Further, he also said that it was a known fact that India was an agriculture based economy and pushing an Industrial Revolution in the country without giving Agriculture the support it needed would only skew the economy to look polished on the outside leaving the rusted portions hidden temporarily. Most of India's Finance ministers and Economists such as Manmohan Singh or Chidambaram or even the late Jawaharlal Nehru have been educated in the west where they have been taught that Industries need to grow for the economy to grow and Consumption should increase to show economic growth. What these people are forgetting is that India is an Agriculture based economy and Indians are taught to save and can't be made to spend money very easily. I agree that this is changing in the urban areas where young people are flush with money and their disposable incomes are high but when you go to the rural areas, people still would think before each additional rupee that they earn is to be saved rather than spent. It is also only in India that people think of saving for their children and their grandchildren. Saving in western nations are primarily to take care of themselves in their old age but is not the same case in India. Families save for generations below them and accumulate wealth in the form of gold and land. Thus, the western school of thought is not pertinent to a country like India where economic growth can be a direct function of spending. Thus, instead of reducing interest rates to tempt Indians to save, the government should spend money to develop agriculture and the rural areas in order to spur the economy.

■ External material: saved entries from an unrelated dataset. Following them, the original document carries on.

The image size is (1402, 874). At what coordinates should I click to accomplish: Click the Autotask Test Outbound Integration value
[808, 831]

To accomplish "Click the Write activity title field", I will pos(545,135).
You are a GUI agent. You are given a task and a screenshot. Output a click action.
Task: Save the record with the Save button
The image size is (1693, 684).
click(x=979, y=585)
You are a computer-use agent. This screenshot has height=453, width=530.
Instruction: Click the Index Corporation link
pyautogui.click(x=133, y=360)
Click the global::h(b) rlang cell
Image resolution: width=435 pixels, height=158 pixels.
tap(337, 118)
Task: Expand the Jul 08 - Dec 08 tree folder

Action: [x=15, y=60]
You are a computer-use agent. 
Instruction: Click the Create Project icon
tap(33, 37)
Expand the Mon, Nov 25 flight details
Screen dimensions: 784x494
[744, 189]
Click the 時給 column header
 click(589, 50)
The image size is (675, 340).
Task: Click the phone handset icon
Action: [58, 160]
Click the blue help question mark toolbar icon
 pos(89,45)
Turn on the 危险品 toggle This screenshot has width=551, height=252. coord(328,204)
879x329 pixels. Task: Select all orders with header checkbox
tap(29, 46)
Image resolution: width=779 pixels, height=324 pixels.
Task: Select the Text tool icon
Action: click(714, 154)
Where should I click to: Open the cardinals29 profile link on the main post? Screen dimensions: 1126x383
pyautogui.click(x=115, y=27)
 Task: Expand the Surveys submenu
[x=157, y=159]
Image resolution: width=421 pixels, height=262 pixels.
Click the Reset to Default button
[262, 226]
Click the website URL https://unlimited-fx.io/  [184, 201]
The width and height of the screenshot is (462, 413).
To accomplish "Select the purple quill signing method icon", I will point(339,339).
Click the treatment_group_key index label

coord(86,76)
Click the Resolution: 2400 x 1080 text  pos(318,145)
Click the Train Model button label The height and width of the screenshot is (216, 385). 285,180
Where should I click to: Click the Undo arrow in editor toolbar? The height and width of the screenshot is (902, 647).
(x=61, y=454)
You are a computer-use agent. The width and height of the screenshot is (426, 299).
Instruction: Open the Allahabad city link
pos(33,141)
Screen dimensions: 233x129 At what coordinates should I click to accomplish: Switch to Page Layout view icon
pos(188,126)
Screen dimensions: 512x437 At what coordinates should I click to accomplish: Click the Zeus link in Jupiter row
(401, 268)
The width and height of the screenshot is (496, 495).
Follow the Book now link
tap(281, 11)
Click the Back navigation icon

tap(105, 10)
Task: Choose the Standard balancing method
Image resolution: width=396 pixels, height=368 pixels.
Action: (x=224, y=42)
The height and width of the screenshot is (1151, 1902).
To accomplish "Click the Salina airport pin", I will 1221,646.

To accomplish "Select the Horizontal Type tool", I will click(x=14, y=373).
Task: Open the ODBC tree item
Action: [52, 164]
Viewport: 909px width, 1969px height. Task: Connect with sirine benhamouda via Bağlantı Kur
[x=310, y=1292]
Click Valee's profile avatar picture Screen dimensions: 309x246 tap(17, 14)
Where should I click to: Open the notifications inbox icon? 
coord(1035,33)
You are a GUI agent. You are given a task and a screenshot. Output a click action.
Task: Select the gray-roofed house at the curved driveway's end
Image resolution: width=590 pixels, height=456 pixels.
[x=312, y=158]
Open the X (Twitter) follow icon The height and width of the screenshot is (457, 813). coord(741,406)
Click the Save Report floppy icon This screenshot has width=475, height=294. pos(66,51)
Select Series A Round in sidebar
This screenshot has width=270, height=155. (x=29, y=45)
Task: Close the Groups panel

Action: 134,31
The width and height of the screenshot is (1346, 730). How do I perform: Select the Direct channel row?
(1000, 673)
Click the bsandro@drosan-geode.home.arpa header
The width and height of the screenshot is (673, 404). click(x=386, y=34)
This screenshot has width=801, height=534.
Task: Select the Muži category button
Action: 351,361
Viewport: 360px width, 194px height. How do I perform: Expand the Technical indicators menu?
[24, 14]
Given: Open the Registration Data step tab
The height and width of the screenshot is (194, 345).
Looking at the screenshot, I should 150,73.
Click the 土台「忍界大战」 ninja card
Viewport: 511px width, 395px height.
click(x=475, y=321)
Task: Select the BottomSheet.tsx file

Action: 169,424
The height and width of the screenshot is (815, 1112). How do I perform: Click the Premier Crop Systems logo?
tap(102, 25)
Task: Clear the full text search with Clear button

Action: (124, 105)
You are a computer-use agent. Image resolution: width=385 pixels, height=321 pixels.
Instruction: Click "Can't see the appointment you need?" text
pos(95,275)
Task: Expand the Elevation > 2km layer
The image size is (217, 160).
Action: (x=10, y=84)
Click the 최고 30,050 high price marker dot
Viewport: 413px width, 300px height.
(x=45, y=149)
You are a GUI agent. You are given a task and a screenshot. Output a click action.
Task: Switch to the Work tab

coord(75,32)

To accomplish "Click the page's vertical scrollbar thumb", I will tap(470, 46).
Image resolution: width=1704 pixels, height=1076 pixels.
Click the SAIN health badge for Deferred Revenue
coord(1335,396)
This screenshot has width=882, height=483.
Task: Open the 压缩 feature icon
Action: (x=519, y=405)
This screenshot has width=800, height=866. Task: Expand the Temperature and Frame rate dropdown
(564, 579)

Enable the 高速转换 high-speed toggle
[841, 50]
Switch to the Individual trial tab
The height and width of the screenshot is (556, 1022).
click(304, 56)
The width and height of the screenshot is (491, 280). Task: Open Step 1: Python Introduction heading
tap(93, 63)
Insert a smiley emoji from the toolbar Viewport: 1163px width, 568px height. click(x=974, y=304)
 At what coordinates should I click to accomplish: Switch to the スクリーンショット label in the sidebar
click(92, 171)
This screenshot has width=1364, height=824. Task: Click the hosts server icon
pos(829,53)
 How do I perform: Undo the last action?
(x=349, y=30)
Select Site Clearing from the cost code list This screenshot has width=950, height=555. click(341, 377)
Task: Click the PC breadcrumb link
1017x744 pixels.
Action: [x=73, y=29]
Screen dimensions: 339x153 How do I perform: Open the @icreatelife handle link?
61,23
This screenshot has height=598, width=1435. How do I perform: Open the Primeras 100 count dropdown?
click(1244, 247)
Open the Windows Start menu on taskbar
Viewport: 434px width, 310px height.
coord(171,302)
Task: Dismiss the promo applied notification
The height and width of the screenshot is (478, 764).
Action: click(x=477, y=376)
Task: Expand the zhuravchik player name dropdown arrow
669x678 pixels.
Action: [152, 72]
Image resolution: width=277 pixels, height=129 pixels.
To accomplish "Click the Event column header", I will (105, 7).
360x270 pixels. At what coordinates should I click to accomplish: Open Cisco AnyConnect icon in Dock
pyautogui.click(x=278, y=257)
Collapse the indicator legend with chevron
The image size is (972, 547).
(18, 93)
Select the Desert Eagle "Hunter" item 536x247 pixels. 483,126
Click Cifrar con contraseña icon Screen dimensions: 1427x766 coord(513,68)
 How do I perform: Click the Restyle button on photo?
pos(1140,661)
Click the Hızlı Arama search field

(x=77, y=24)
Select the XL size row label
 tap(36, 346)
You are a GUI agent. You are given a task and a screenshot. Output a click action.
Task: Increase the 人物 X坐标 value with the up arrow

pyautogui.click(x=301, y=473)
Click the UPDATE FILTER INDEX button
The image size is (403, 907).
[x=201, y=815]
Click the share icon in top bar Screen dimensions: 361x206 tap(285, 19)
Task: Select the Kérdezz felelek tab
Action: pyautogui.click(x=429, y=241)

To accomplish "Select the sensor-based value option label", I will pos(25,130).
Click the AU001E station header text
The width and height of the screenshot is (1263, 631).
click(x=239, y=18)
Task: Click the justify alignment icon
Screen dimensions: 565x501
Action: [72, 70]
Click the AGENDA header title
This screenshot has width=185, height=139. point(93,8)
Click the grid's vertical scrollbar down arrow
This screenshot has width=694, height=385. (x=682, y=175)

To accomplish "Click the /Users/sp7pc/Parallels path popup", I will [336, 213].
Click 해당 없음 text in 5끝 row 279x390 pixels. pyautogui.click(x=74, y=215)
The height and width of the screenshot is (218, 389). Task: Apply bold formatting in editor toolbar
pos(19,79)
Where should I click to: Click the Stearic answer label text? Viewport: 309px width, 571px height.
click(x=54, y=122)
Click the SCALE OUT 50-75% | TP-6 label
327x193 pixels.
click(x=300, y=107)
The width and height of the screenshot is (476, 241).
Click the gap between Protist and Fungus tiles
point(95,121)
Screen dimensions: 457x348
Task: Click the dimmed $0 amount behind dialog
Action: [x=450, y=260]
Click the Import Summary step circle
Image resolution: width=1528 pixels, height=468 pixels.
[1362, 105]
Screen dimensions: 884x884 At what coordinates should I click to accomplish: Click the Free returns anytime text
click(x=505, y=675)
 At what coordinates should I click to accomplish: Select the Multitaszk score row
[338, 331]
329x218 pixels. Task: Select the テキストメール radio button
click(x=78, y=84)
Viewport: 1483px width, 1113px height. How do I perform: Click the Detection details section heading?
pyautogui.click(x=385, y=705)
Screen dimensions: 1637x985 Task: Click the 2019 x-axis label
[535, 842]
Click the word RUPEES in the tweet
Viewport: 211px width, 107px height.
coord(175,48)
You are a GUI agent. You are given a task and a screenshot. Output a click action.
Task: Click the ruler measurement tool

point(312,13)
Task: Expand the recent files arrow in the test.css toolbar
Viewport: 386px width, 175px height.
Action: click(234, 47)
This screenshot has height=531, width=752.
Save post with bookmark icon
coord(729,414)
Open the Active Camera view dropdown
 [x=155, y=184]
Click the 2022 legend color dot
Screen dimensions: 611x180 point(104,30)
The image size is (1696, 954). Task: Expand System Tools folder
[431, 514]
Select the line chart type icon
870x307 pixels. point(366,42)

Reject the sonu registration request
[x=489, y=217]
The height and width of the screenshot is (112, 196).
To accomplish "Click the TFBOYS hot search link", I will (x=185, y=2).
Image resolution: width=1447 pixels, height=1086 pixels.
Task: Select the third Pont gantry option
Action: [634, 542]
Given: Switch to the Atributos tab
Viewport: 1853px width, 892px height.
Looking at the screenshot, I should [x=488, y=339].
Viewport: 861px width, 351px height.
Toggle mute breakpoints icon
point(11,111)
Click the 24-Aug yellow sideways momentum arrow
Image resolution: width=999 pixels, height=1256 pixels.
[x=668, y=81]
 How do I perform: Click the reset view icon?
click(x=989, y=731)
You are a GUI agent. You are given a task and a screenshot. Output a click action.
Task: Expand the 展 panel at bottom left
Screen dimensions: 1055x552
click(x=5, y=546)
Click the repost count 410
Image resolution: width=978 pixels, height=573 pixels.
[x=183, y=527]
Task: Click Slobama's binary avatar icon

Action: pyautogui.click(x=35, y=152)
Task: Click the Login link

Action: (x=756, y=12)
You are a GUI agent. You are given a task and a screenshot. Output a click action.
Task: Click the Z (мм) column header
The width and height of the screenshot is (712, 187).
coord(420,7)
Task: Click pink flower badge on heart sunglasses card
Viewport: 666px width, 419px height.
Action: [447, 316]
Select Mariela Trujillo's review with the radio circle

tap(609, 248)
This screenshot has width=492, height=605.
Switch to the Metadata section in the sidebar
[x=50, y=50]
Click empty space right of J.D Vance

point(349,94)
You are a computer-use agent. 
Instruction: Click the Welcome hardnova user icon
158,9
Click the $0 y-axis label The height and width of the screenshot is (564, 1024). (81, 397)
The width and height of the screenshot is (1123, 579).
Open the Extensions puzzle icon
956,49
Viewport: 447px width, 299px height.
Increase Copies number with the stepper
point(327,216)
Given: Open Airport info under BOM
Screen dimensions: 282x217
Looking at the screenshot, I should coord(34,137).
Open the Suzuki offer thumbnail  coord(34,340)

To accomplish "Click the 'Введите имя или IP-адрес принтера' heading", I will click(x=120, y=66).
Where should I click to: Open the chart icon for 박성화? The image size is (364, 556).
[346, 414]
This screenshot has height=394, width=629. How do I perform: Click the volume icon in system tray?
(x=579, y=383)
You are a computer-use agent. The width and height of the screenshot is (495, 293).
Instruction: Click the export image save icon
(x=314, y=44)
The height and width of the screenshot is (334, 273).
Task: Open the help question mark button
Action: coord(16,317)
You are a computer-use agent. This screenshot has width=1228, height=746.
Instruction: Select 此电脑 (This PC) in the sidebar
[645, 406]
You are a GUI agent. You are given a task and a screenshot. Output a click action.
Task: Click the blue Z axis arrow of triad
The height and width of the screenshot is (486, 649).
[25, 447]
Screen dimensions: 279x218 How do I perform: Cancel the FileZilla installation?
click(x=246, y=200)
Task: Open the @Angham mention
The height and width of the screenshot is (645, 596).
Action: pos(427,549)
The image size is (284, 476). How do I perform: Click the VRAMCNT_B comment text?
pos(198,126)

If the government were to spend towards developing roads and other infrastructure in the villages and towns and even consider moving major educational institutes into these rural areas this would set off a multiplier effect in these rural areas leading to fast development of rural India. This would be in the line of the Gandhian school of thought now christened "Gandhian economics" where he advocated a scattered economy for India.

Much of India's prosperity today is concentrated in Urban Industrial centres and this has led to the rich getting richer and the poor getting poorer. We still hear of Farmer suicides when newspapers and televisions are reporting the fast growing economic might of India.

My grandfather advocates that growth should be stimulated from the rural areas and there is no better time than now when there is a global recession. Let most of the stimulus be in the rural areas and develop the infrastructure there and push educational institutes from the cities into rural areas as this would be the key factor in setting the multiplier into play. Once the infrastructure has been developed and education has been setup in the rural areas, industries would automatically begin to grow there and there would be jobs created in the rural areas.

I feel this is an interesting perspective on the Indian economy and maybe solutions from Harvard and Porter aren't as pertinent to the Indian economy and our Harvard educated ministers should now re-think their strategies for development. 

At the end of the day, what works becomes fine strategy and what doesn't makes for a fine case study!